Data
******
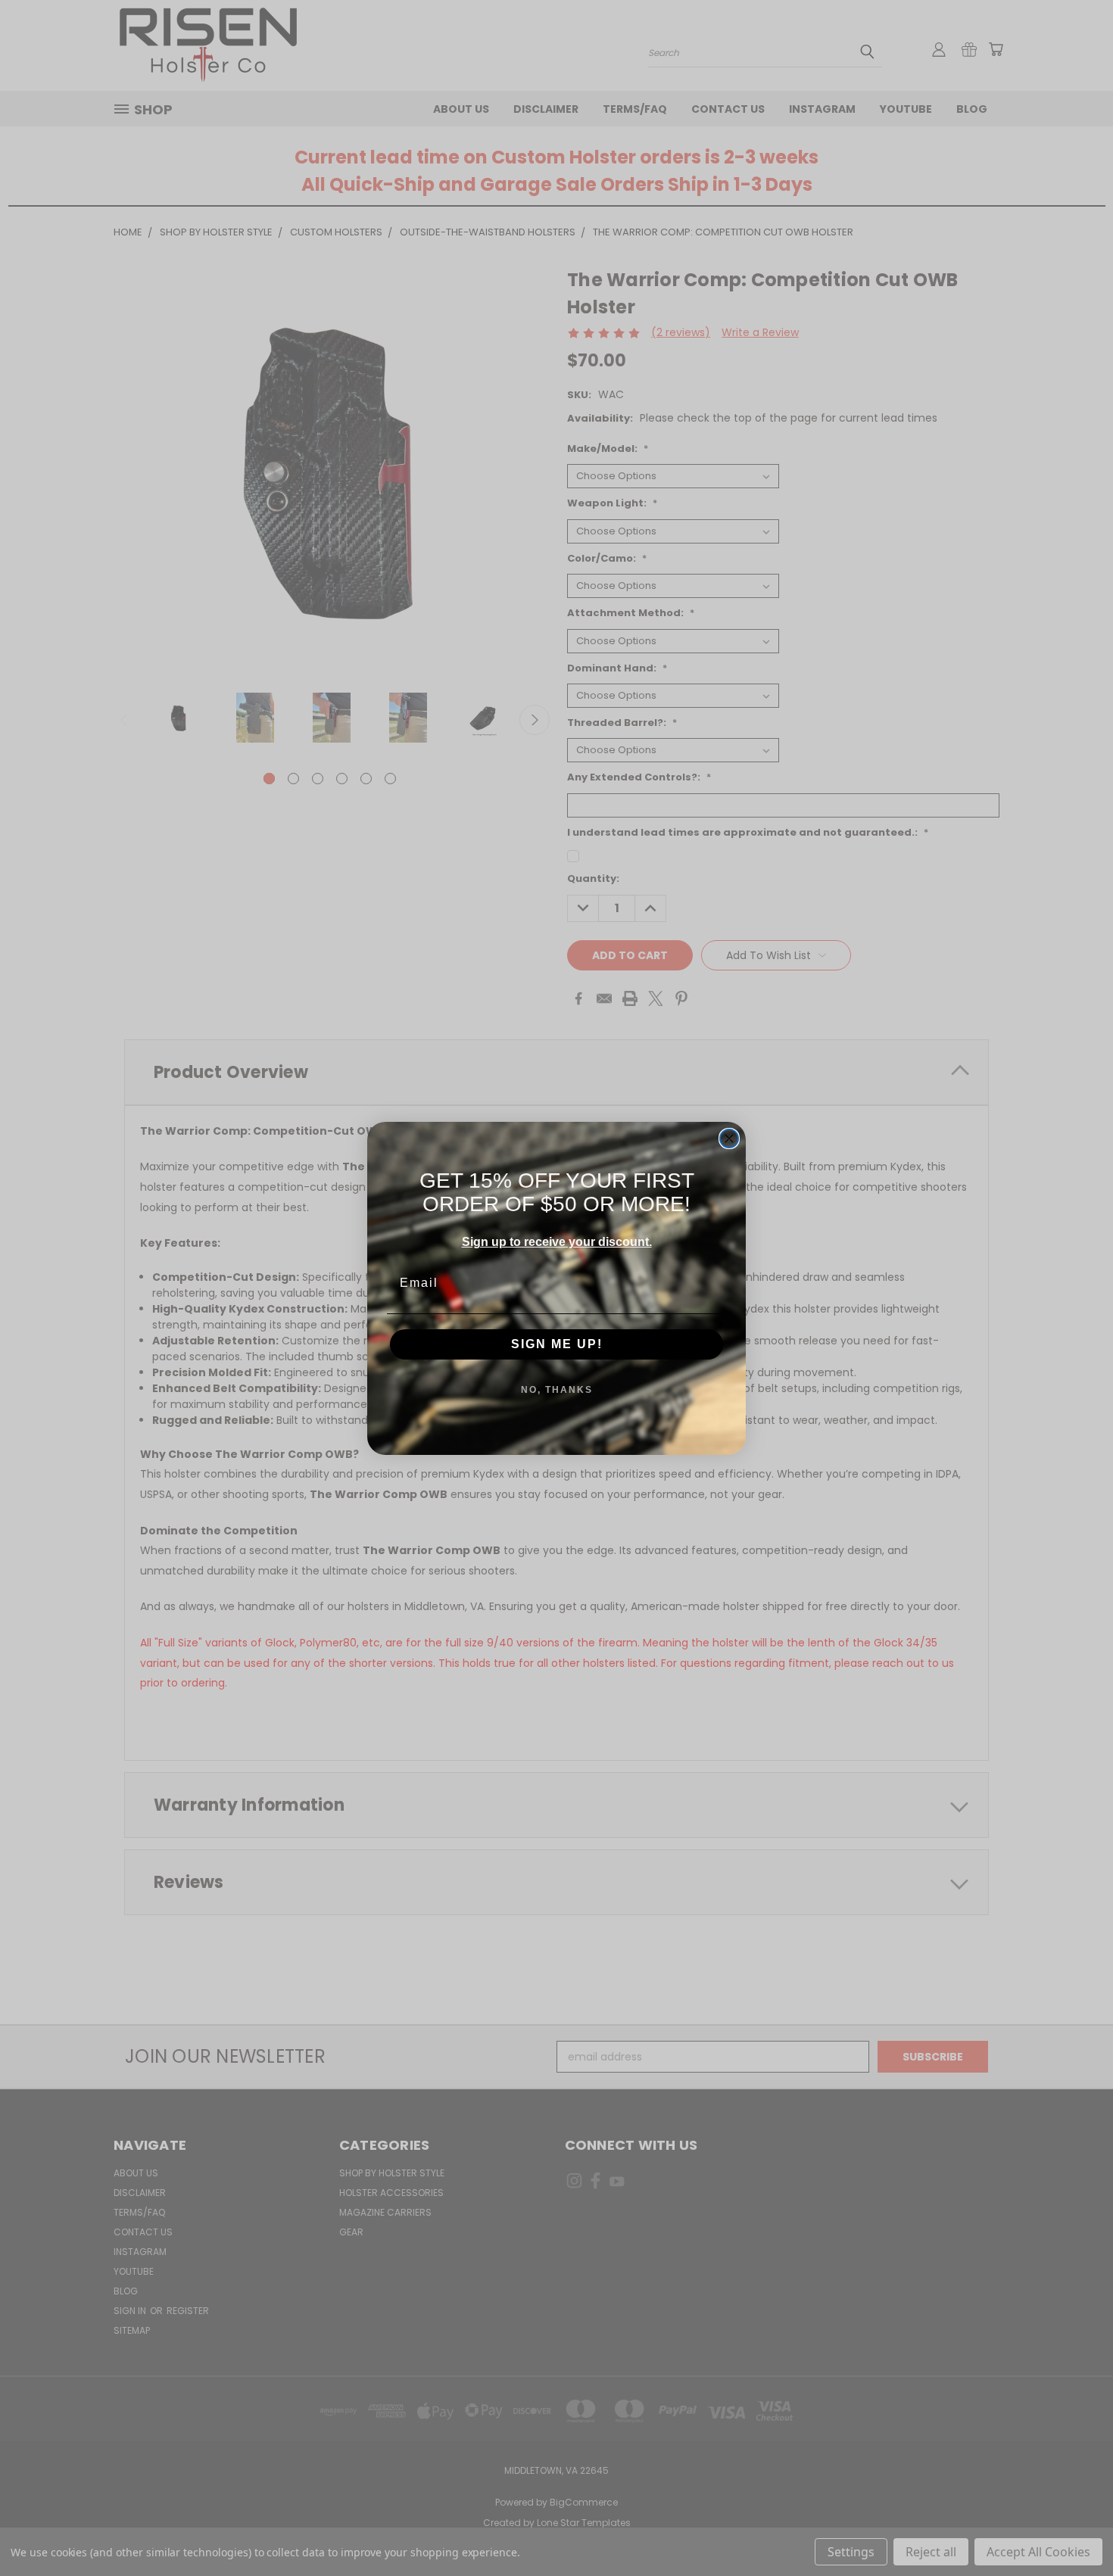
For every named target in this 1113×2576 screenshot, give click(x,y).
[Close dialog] (729, 1138)
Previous (1073, 2528)
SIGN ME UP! (557, 1344)
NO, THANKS (557, 1390)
******
The reply must hold every line above exactly as written and none of the pictures.

For every named target in this 1113×2576 screenshot, give click(x,y).
[Close dialog] (729, 1138)
Previous (1073, 2528)
SIGN ME UP! (557, 1344)
NO, THANKS (557, 1390)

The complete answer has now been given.